» Exercise passage:
# # # # #
# Clear Liquid



## Whatiswrong?? (Mar 30, 2009)

This is my first post, and i apologise if its too much details but im trying to find an answer to what isnt right about me (since my docs have told me theres nothing wrong). Ive had blood tests, stool tests, parasite tests and a sigmoidoscopy - all came back normal, there is nothing wrong with me except a slight redness/irritation to part of my bowel, although this isnt anything abnormal. Ive suffered from terrible gas and digestion problems for the last 3/4 years, and find myself going to the toilet 3/4/5 times a day which is literally a pain in the arse. My motions tend to be mushier than i would expect to be normal but the main thing annoying me is the liquid i seem to be expelling. After attempt number 1 or 2 in the morning i seem to find myself having to expel a clear liquid. It doesnt really smell of anything and is clear, although tends to have a stringy type structure. I can do this several times all day/afternoon before it kind of stops later in the evenings. What is it?Ive tried everything to try and control it. Fibre supplement, antispasmodics, immodium (thank god for whoever invented this!), hypnotherapy, wheat & dairy free, smaller meals, more hypnotherapy, probiotics (both pills and yoghurts). Anyone have any ideas to what this is? (sorry for the details....god bless the internet!)
# # # # #
» Work order 1:
Answer these from the digestion forum post:
(a) Which tests has the writer had?
(b) What was the only finding, which the writer says isn't abnormal?
(c) At what time of day does the clear liquid kind of stop?
» Work order 2:
Please explain, using the digestion forum post, why the writer is asking for an answer online.
» Work order 3:
Carry on the digestion forum post from its last sentence.
The listing after the digestion forum post is separate material.

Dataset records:
# # # # #
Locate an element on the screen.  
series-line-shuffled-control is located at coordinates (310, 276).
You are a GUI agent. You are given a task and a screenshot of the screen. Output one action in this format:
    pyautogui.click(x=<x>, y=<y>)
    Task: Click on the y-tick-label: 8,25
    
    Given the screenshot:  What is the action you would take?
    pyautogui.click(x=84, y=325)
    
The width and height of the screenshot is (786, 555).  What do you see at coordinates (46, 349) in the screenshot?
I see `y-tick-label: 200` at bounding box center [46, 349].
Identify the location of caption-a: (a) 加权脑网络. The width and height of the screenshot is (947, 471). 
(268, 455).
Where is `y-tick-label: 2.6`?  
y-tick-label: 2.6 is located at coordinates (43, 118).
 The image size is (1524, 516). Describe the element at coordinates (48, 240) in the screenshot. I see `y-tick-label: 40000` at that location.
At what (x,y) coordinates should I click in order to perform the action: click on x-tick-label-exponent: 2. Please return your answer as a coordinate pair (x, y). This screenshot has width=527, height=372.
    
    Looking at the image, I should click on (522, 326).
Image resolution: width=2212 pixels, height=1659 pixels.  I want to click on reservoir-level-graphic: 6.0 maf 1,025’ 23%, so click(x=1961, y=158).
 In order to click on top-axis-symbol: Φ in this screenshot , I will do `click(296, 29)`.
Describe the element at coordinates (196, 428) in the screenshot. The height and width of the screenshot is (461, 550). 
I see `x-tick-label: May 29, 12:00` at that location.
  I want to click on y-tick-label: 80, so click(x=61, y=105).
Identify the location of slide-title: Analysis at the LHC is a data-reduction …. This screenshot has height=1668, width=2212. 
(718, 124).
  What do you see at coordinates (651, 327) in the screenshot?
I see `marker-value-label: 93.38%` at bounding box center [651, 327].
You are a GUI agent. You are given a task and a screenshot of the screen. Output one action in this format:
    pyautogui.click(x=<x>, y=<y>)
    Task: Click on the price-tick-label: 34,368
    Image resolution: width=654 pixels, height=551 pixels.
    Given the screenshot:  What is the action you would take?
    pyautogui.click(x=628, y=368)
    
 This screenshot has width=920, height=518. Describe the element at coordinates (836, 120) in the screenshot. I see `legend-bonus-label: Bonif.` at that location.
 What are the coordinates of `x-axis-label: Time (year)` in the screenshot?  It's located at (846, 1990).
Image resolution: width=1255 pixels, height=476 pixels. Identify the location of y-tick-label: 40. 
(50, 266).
# # # # #
» Exercise result 1:
(a) Blood tests, stool tests, parasite tests and a sigmoidoscopy.
(b) A slight redness/irritation to part of the bowel.
(c) Later in the evenings.

» Exercise result 2:
The writer's doctors have said there is nothing wrong, and every test came back normal. The writer still has gas, digestion problems and the clear liquid, so they are looking elsewhere for an explanation.

» Exercise result 3:
----------



## samlondon (Jan 15, 2009)

This is how mine started out. I couldnt figure out what was wrong with me either. Go to a different doctor as it does sound like IBS. Do you know if you actually have it?It is no fun at all and I am pretty new to this site but I have had some of those similar symptoms. You need to figure out what makes it worse, try keeping a journal or some sort of log of what you eat and how it affected your bowel movements. Trust me you are not alone, please message me if you need any more help. Hope this helps! Sam


----------



## Kathleen M. (Nov 16, 1999)

Sounds like mucus.Everyone makes some. People with IBS often make more as it is a non-specific response of the colon to any irritation, etc. Even ones that are perceived irritations that make the bowel irritable in IBS.


----------



## Guest (Mar 31, 2009)

Almost all of my movements are the watery runs. Barely solid at all , sometimes it may be a thicker mush.I only drink water and Tea.Can't have Milk , dislike pops and coffee.I was told to try Benefiber Chewable tablets , 5 tabs 3 times a day and that should help to bulk me up and slow down the runs.It doesn't do much to help me. I only take Imodium when I am at my worst.I have had blood and stool tests , Colonoscopy etc. Everything is normal.This is such a sad way to live your life. So many times I have messed myself running to the bathroom , or out in the car on my way home and there is no bathroom at all.I have to hurry up and take a hot soapy bath to clean up , and I still get UTI's sometimes from the watery D seeping up my urinary tract.Imodium is great , but for me , it will plug me up for 2 or 3 days , then I am right back to the run's.


----------



## Whatiswrong?? (Mar 30, 2009)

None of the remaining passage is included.